DRAFFENVILLE – Reacting to a grievance charging non-compliance with requirements of federal law, the Marshall County Board of Education voted Thursday night to approve the building of a press box and concession facility at the Marshall County High School softball field.
The grievance was filed with the board by Benton resident Mike Ray, parent of a player on the Lady Marshals softball team.
Title IX of the Education Amendments of 1972 addresses a wide spectrum of subjects and prohibits discrimination based on gender. Athletic programs in publicly funded schools and colleges are subject to its requirements and have received extensive media coverage over the past four decades as schools have worked to provide equivalent opportunities for women athletes.
One of Ray’s complaints was the absence of a permanent press box and concession facility at the MCHS softball field, while the adjacent baseball field has had a two-story facility for several years.
“I’m kind of disappointed that it had to come to this to get anything done,” Ray said Saturday. He was not present at Thursday’s meeting.
The board approved the recommendation of Ricky Jones, transportation and maintenance director, to authorize a project application (Ky. Dept. of Education form BG-1) to initiate the project. Jones’ recommendation included an estimated cost of $87,750 for a facility matching the one at the Marshals baseball field.
He based the estimate on a cost of $150 per square foot plus 25 per cent for contingencies.
“I hope bids will come in cheaper than that,” he said.
Jones’ recommendation also called for an accelerated time period for bidding the project, awarding a contract and getting construction under way in time for the softball season in the spring.
“The timing is not exactly what I would want it to be,” Jones said. He cited long-range plans that call for construction of a joint concession and restroom facility to be located between the baseball and softball fields.
“In our facilities plan, it was a long-term discretionary item,” Jones said.
But he acknowledged that the school is out of compliance with Title IX mandates for equal facilities.
“This is an issue we knew needed to be addressed,” Jones said. “Softball came along as a sport later than baseball did in our school’s history.”
Ray acknowledged that the matter is likely to be controversial in a time of tight budgets, the cut this year of several teaching positions and a recent bump in the school tax rate.
Ray expressed shock at the cost estimate.
“I think it’s ridiculously high,” he said. “But I’m not a contractor. If they’re going to build the bigger facility with bathrooms and everything that they talked about, I could see it.”
Facilities are the softball field were addressed in the second of six points Ray listed in his grievance.
The first point took MCHS and the school district to task for not having a Title IX policy in place. He expressed frustration in making his concerns known and said he finally resorted to just writing his own grievance, which he submitted to athletic director Jeff Stokes, the Title IX coordinator, on Aug. 13.

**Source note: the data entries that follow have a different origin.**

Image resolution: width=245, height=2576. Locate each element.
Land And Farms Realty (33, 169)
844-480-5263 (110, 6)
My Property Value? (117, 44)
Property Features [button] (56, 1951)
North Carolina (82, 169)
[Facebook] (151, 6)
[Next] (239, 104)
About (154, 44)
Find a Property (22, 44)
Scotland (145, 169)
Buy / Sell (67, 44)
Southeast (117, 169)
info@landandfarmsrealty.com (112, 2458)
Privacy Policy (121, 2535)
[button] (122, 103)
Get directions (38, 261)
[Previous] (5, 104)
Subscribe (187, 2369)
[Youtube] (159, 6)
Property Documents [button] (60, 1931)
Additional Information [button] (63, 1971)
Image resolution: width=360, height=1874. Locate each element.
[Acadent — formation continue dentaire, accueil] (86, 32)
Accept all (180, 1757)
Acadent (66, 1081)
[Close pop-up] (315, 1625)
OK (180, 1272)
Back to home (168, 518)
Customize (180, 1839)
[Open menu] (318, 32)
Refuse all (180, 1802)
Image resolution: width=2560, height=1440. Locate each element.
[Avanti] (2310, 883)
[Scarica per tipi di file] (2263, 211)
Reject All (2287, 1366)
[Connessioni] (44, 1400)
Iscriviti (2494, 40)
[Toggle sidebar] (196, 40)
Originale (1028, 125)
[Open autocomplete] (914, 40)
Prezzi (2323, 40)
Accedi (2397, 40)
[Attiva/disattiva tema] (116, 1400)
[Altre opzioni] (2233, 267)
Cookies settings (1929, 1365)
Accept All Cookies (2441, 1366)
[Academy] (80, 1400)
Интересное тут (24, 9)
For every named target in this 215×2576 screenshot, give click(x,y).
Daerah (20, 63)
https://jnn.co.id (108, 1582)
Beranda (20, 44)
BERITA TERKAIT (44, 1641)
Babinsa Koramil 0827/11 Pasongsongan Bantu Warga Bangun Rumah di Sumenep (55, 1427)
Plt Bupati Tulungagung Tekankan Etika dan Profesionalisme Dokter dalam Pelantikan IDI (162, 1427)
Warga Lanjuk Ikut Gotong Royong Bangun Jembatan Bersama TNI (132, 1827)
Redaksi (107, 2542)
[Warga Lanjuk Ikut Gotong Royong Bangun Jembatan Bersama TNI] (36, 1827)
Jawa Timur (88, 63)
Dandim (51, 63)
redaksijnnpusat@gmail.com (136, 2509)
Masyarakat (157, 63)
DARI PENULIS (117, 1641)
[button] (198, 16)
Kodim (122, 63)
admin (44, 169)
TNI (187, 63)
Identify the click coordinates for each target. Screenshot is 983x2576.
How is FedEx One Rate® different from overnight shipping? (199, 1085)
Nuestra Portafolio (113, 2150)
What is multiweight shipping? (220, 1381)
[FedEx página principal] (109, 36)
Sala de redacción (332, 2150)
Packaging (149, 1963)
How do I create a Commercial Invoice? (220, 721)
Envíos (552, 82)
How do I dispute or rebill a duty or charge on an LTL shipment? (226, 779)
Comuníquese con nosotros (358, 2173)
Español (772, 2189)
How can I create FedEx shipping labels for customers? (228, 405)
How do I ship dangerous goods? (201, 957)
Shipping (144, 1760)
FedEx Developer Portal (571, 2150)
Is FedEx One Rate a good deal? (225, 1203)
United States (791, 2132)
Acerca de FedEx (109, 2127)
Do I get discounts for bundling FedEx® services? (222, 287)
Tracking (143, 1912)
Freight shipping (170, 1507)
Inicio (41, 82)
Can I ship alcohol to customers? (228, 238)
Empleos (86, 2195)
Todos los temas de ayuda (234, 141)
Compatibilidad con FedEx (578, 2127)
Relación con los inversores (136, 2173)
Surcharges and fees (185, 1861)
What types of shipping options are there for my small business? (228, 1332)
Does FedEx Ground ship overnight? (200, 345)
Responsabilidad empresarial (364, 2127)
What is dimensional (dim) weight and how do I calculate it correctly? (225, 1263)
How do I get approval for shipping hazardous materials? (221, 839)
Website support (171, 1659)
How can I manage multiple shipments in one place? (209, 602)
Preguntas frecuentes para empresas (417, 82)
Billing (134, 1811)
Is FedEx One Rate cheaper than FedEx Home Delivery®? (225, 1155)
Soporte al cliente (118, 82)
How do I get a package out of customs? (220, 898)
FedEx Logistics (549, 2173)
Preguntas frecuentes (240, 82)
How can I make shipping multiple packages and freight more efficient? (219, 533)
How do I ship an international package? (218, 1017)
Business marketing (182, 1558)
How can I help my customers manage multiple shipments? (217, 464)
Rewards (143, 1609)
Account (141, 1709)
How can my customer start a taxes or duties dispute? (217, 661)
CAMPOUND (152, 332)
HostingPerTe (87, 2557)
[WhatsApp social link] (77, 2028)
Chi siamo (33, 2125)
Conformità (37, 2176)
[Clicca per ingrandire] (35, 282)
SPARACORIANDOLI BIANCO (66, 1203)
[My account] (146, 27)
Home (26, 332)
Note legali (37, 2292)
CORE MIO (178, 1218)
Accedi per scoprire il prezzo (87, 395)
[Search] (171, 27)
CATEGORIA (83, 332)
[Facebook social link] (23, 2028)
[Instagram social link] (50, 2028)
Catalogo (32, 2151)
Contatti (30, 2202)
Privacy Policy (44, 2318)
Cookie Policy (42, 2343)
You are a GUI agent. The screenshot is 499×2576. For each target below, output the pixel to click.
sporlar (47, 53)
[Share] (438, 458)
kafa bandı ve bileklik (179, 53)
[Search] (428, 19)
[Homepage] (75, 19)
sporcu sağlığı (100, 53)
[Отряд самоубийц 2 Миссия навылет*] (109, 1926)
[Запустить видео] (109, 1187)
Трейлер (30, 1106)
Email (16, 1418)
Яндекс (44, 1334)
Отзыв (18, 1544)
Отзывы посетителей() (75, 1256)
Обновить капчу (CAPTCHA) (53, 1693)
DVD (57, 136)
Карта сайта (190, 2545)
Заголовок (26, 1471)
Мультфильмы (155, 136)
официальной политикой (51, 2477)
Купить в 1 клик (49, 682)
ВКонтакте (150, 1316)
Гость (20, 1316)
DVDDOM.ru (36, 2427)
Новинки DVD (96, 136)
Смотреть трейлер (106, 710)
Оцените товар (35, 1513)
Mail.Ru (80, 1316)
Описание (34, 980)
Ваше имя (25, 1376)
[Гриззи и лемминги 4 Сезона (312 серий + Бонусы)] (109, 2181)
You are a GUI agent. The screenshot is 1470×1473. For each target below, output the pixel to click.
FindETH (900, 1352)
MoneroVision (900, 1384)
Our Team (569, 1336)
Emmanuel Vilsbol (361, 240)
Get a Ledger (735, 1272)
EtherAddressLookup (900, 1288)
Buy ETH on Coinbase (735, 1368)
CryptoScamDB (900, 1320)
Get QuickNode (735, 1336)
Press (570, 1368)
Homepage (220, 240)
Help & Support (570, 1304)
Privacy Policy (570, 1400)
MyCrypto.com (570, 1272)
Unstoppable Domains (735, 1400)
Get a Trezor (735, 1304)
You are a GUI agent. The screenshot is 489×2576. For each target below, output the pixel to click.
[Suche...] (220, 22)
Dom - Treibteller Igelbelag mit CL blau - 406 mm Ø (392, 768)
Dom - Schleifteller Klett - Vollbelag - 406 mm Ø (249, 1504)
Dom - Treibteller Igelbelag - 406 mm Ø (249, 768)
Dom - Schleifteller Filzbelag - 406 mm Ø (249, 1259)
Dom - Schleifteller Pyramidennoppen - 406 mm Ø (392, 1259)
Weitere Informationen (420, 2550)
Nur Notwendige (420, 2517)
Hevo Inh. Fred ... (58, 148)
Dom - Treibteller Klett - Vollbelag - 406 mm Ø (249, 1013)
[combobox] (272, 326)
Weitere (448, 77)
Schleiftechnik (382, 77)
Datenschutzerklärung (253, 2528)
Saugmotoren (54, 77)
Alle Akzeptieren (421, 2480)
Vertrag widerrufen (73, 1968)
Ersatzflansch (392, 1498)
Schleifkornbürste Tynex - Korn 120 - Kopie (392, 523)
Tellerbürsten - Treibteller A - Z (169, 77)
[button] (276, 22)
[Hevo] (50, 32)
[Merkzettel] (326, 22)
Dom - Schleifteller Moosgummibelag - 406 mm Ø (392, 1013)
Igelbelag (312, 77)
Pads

The district’s response to that point was to assert that it is in compliance inasmuch as there is no grievance process for KHSAA member schools. Grievances are to be filed with the federal Office of Civil Rights.
Other points of the grievance included:
n Inequality of publicity. The grievance cited specifics such as schedule cards, calendars “and any other publications currently used by the school” and stated that radio and television broadcasts should be expanded to include more female sports teams.
The district responded that it does not restrict or promote broadcasts of one sport over another and that pocket schedules are available for every sport except cross country. Schedules are also supposed to be posted on the MCHS website and the district administration encourages all coaches to set up their own websites with information specific to their sport.
n Inequality of coaching experience and qualifications. The grievance stated that “future hiring of coaches” focus on experience and qualifications “to bridge the current gap” between boys and girls sport coaches.
“Marshall County Schools cannot be restricted in the hiring of personnel,” the district stated in a reply to Ray. “Based on the pool of applicants, the best coaches possible are hired for our athletic teams. We cannot commit to future hiring of coaches because we are limited to those individuals who apply for the positions.”
n Inequality of participation ratios. The grievance questioned the use of cheerleading and bass fishing in calculating figures, and stated that only sports approved by the Office of Civil Rights be used in determining those numbers.
The school responded that the male-female ratio was reviewed and approved by the KHSAA and that cheerleading was not used in the calculation of the ratio.
n Lack of training for Title IX administrators. The grievance specified that an internal review team be formed and trained, that a self-audit be performed and results reported to the coordinators and the superintendent, that an oversight committee be formed to ensure that problem areas are noted and addressed, and that progress reports be submitted to the oversight committee. The grievance also requested that Stokes be relieved of his duties as Title IX coordinator.
The school reported that MCHS principal Amy Waggoner, Stokes, MCHS Athletic Director and Angie Fisk, District Title IX coordinator, attended Title IX training on Sept. 13. Also, a KHSAA revisit audit was conducted Oct. 13, 2011, with no violations noted. Fisk will review and recommend further action needed for Title IX compliance, the response stated.